The Naked Face is a 1984 American thriller film written and directed by Bryan Forbes, based on the book of the same name by Sidney Sheldon. It stars Roger Moore, Rod Steiger, Elliott Gould, Anne Archer and Art Carney.

It was nominated for "Best Film" at Mystfest, a film festival.

==Plot==

A patient of Chicago psychoanalyst Dr. Judd Stevens is murdered after a session, stabbed while wearing a raincoat belonging to the doctor. Police detectives McGreavy and Angeli investigate. McGreavy bitterly resents the doctor from a previous case in which Stevens' testimony led to a cop killer being institutionalized rather than sent to prison.

The patient's personal problems are in question until Stevens' secretary is also found brutally murdered. Stevens realizes he is the murderer's target, while the two detectives treat him as their prime suspect.

A widower, Stevens expresses concern to his physician brother-in-law about the cops' behavior. McGreavy in particular is so aggressive in his interrogations, Angeli reports him to a superior and gets McGreavy thrown off the case.

Posing as doormen, two gunmen break into Stevens' apartment. He holds them off until the brother-in-law and two paramedics arrive. Not trusting the cops, Stevens instead made an emergency call to the hospital for help.

Choosing a name out of the Yellow Pages at random, Stevens hires an old, quirky private investigator named Morgens who lives in a rundown apartment filled with clocks and cats. Morgens saves his life by finding a bomb planted in Stevens' car. After he reports this latest attempt on his life, Angeli promises to lend Stevens a more sympathetic ear than his partner had. McGreavy, however, has secretly cut a deal with their captain to keep an eye on the case from a distance.

One evening, Morgens phones Stevens and claims to know the killer's true identity, but refuses to reveal it over the phone because nobody can be trusted, not even the police. He tells Stevens to meet him after midnight at the Navy Pier and mentions the name "Don Vinton." But when Stevens and Angeli arrive, they find the murdered body of Morgens, holding a cuckoo clock.

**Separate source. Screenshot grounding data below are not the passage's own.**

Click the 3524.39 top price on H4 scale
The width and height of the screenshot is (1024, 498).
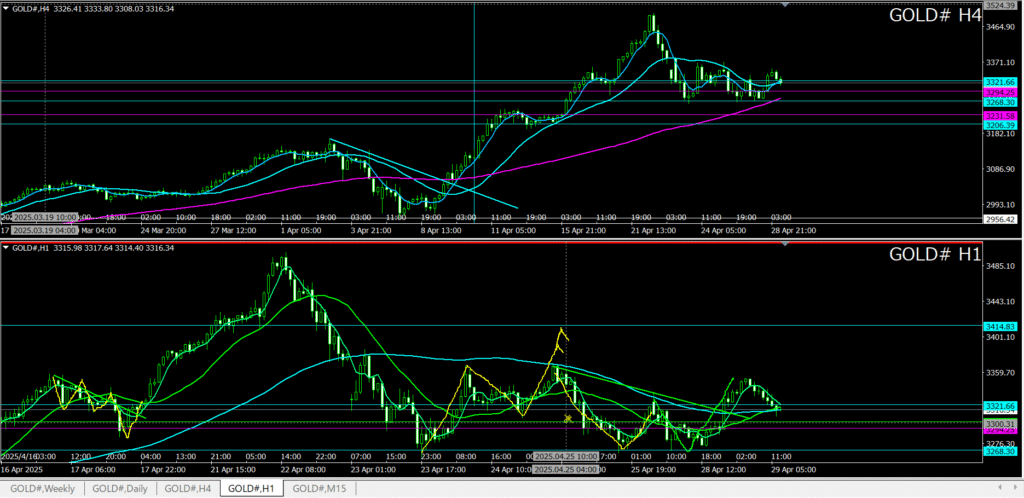coord(1000,6)
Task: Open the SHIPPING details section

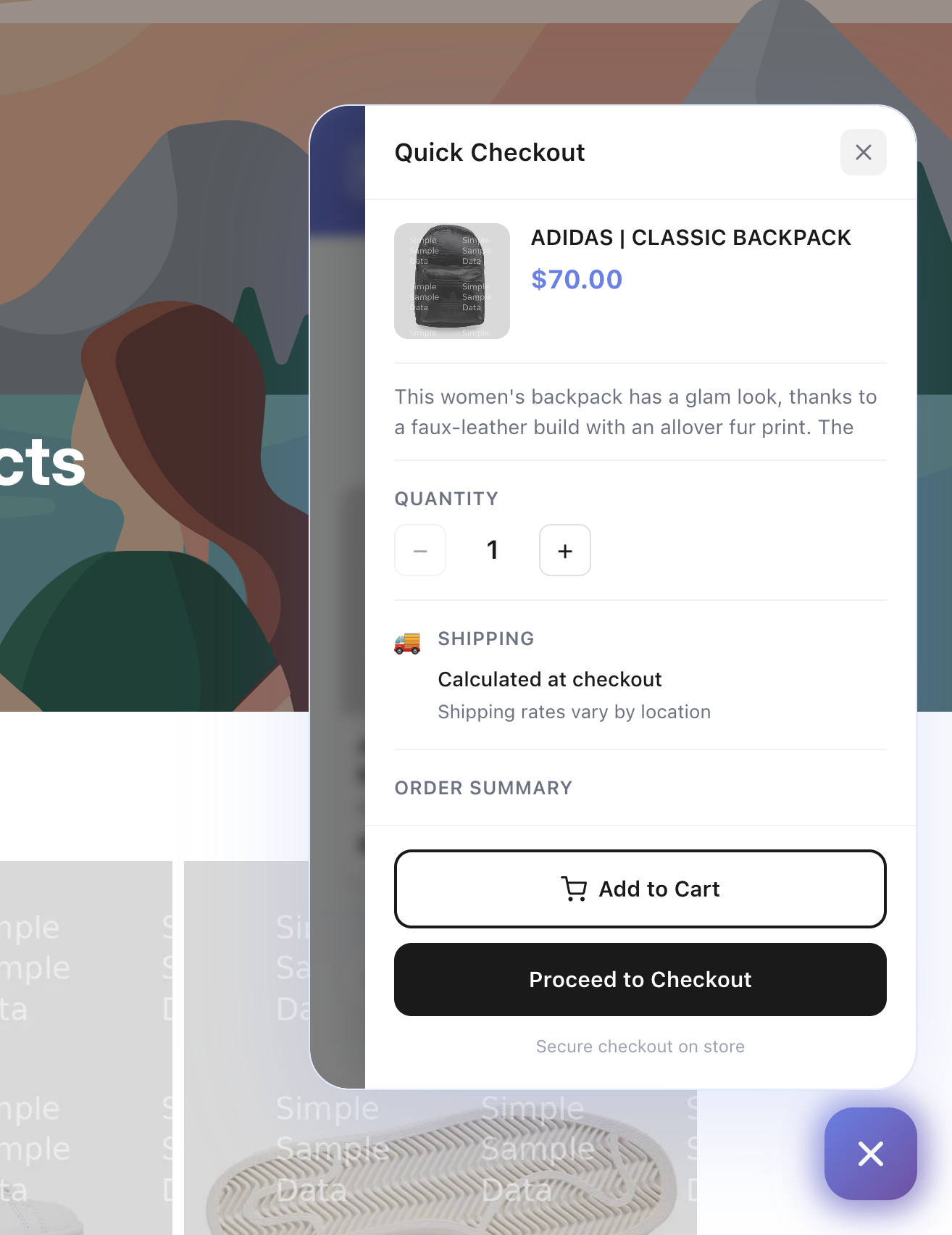Action: [x=486, y=639]
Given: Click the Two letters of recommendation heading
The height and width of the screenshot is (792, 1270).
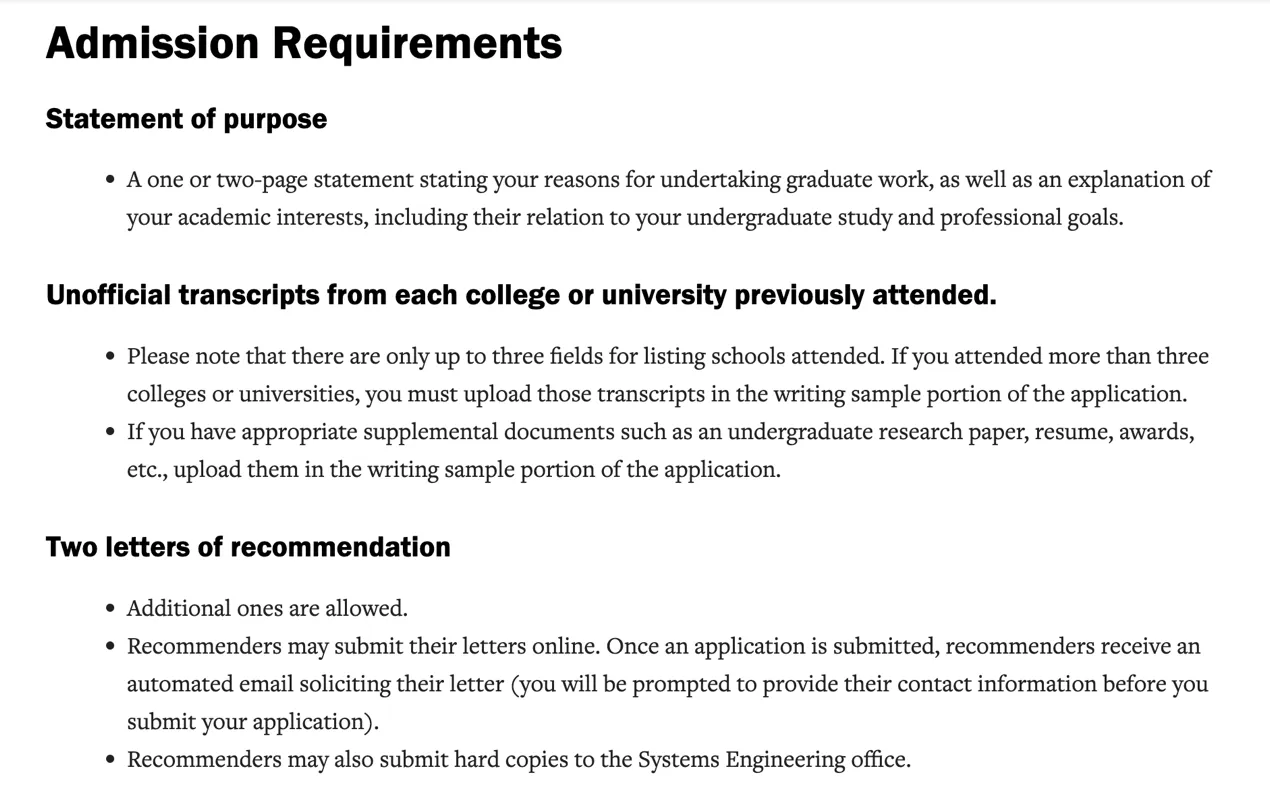Looking at the screenshot, I should [x=248, y=547].
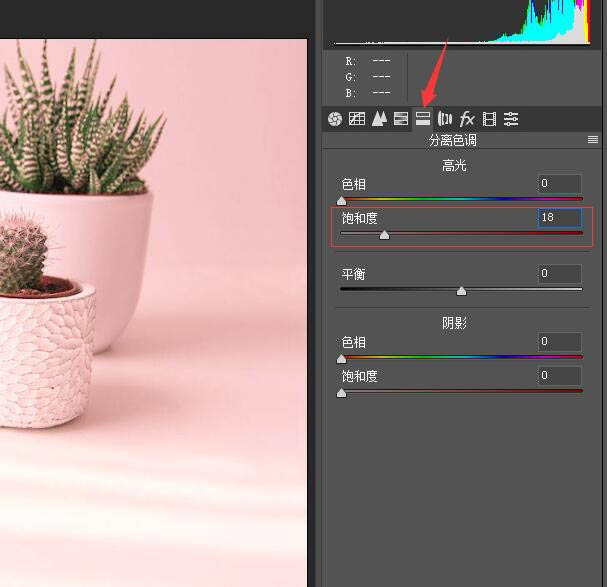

After doing some research, Stevens realizes that Don Vinton is an Italian code name for the head of an organized crime syndicate. Offering to hide Stevens in a safe house, Angeli instead drives him to a countryside mansion where the phony doormen appear. Angeli draws a gun but points it at Stevens, telling him he trusted the wrong cop.

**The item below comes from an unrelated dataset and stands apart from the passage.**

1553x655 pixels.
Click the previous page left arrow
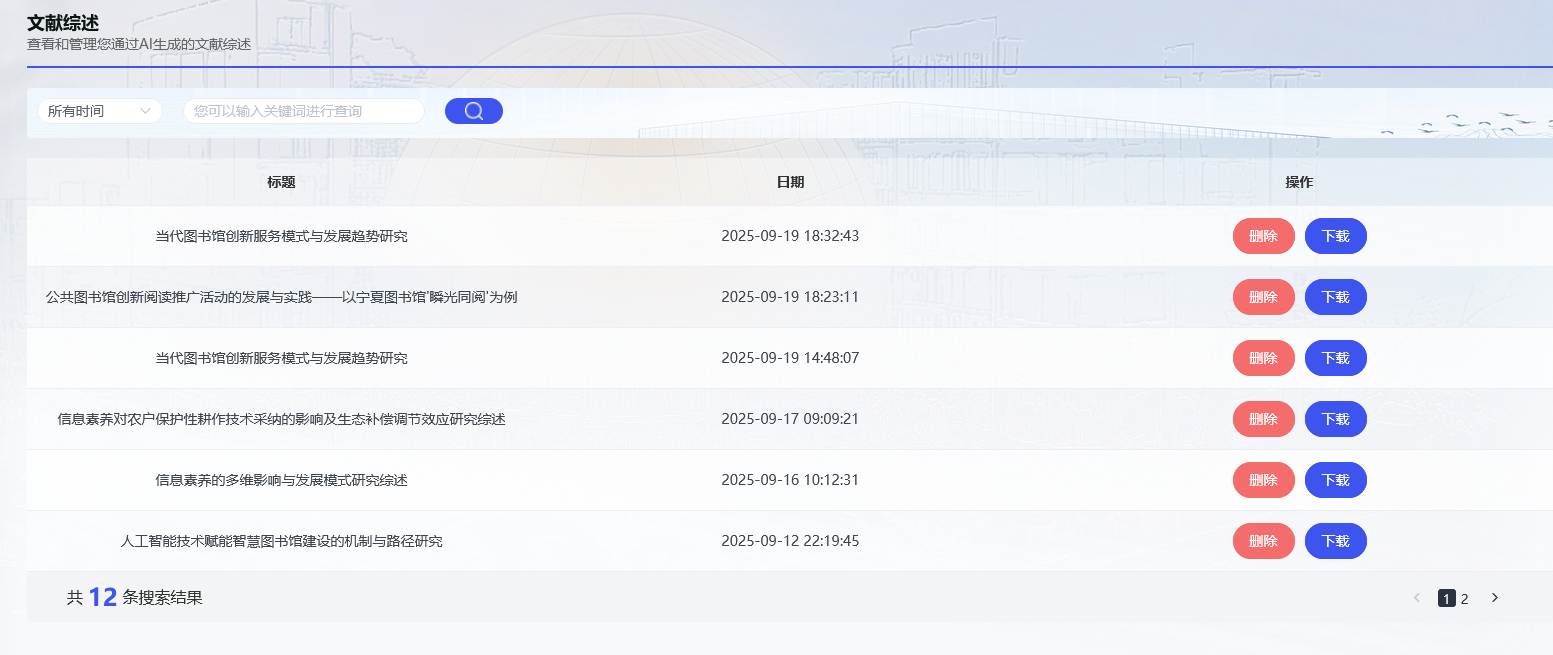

Stevens is taken to a crime boss, discovering that the mobster's wife is Ann Blake, a quiet woman who has been seeing Stevens as a patient. Don Vinton feels he simply can't have anyone knowing his private business, despite the fact that Ann told the psychiatrist practically nothing during their sessions.

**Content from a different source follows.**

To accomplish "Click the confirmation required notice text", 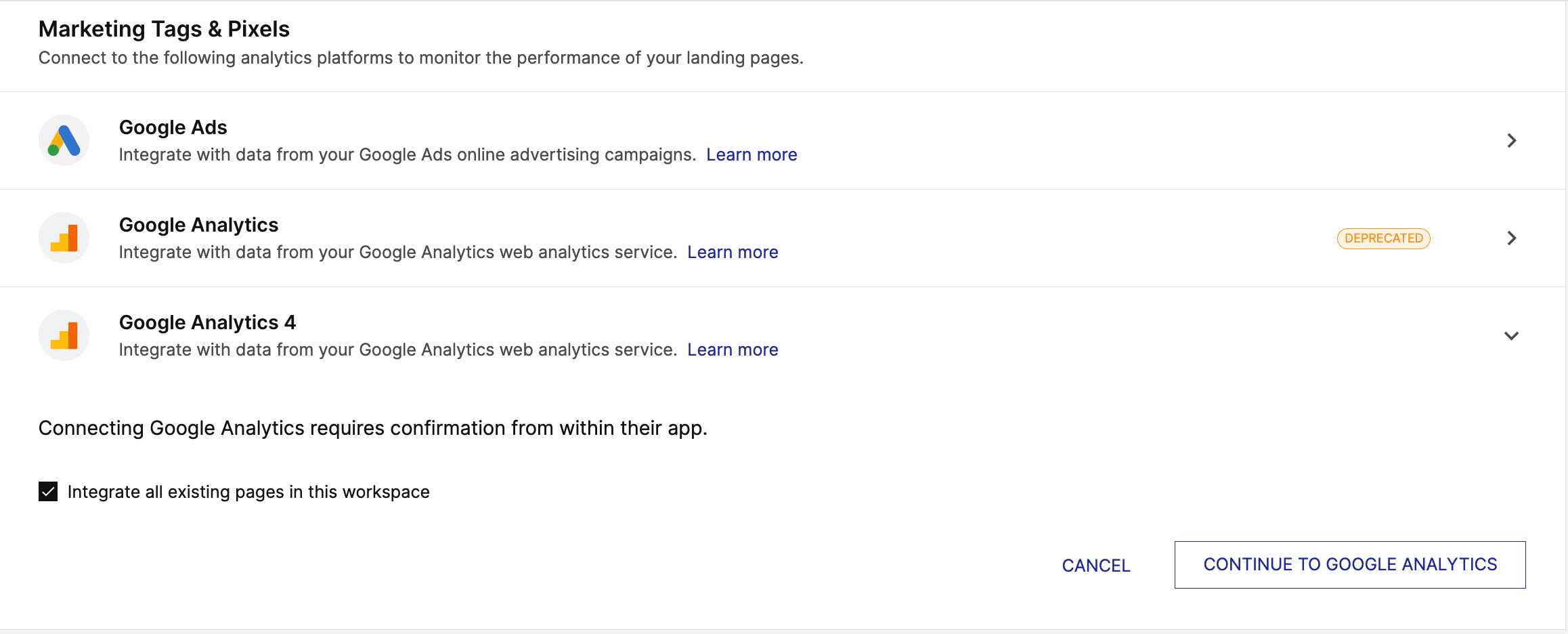I will click(x=373, y=428).
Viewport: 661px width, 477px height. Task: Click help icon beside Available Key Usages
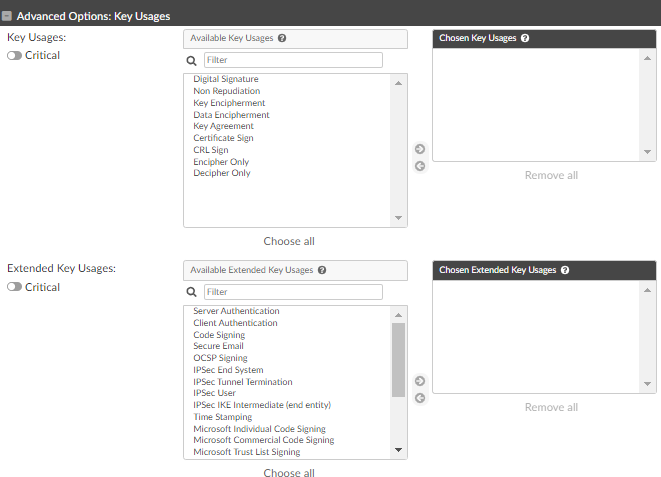pos(282,39)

Stevens is taken to a warehouse to be done away with permanently. Angeli, expecting a payoff, is killed instead. Stevens tries to escape but is quickly re-captured, then beaten savagely by the crime boss until McGreavy and a team of cops arrive just in time, having been called by Ann. Don Vinton is killed and the rest of his men are arrested.

At a cemetery where Stevens goes to visit his wife's grave once a week, Ann Blake turns up to apologize for causing Stevens all this trouble at the cost of so many lives. He has quit his private practice, so she asks if that means he can see a former patient socially. It does and they begin to leave the cemetery together, but Ann is shot and killed by a mob sniper.

==Cast==

| Actor | Role |
|---|---|
| Roger Moore | Dr. Judd Stevens |
| Rod Steiger | Lieutenant McGreavy |
| Elliott Gould | Detective Angeli |
| Art Carney | Morgens |
| Anne Archer | Ann Blake |
| David Hedison | Dr. Peter Hadley |
| Deanna Dunagan | Mrs. Hadley |
| Ron Parady | Cortini |
| John Kapelos | Frank |

==Production==

Though the film was produced and released in 1984, Sidney Sheldon wrote its source novel in 1970, before psychological profiling became a widely accepted method of forensic crime-fighting work.

Bryan Forbes said the film "was a nightmare from beginning to end."